Распад привычного уклада жизни подрывал традиционные институты социализации — учреждения образования и культуры. Повсеместно закрывались школы из-за нехватки средств и учителей, деревня вернулась к обучению «на слово» и «на слух». Утратила «качества укротителя архаической массы» православная церковь. Крушение социальных связей приводило и к инверсии ценностей — возрождались языческие и архаические начала в культуре. Ворожейки, колдуны, знахари наполнили деревни и села. Кроме того, под напором советской пропаганды, традиционный российский религиозный дуализм, как отмечает Н.Н. Козлова [Козлова 1996: 101—102], пополнился новыми верами (в природу, прогресс и т.д.) и превратился в разноверие.
Заметим, что архаизация отношений и взглядов стала признаком не только послереволюционного периода, но и последу-
ющей эпохи социалистического строительства. По мнению Л. Холмса [Холмс 1993: 96—97], в советском обществе 1930-х гг. также происходила «деурбанизация» культуры, образования и общественного поведения, вызванная массовыми переселениями сельчан в города.
Именно крестьянское мировосприятие выступает определяющим для характеристики советского общества на начальном этапе его развития. Не случайно многие доминанты государственной идеологии эпохи «сталинизма» восходят к народной культуре. Более того, их соединение привело к формированию «новой советской религии» (квазирелигии). Интересно, что восприятие советской идеологии как «новой религии» характерно и для современников той эпохи. «А что, разве нет новой советской религии?
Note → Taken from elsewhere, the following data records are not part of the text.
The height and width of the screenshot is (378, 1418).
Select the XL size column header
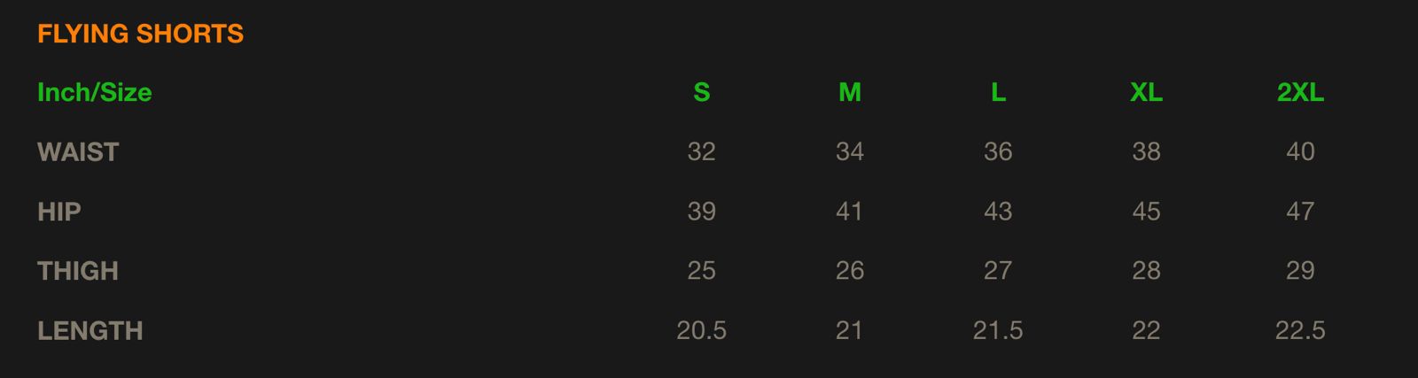[1146, 92]
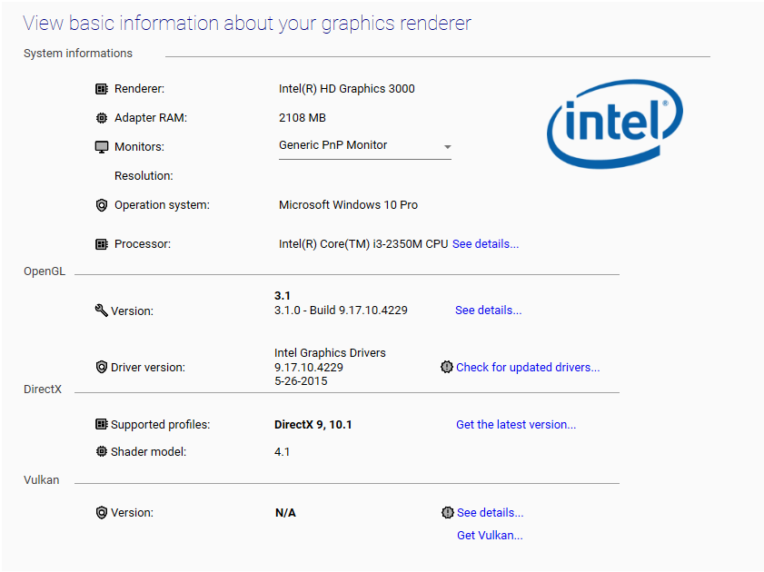Image resolution: width=764 pixels, height=572 pixels.
Task: Click the monitor dropdown arrow
Action: [x=448, y=147]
Есть, и мощи есть, или, вернее, существует новое идолопоклонство», — заявляют крестьяне Калужской губернии в 1927 г. в ответ на антирелигиозную пропаганду местного активиста [Голос народа 1997: 189].
Формирование «новой советской религии» выразилось в видоизменении форм выражения авторитарных, православных и архаических традиций. Как отмечает А.Н. Мосейко [Мосейко 2003: 41], из традиций, восходящих к православию, в советскую идеологию перекочевали государственная доминанта (выразившаяся в послушании власти и стойкой приверженности эпохе коммунистического строительства в сознании первых советских поколений), нравственно-духовные основы труда (труд для общего блага), соборно-коллективистские идеалы, а от дохристианской архаической традиции — магия общественных ритуалов — собраний, митингов, шествий, мифотворчество (мировой революции, вождей, светлого будущего) и т.д.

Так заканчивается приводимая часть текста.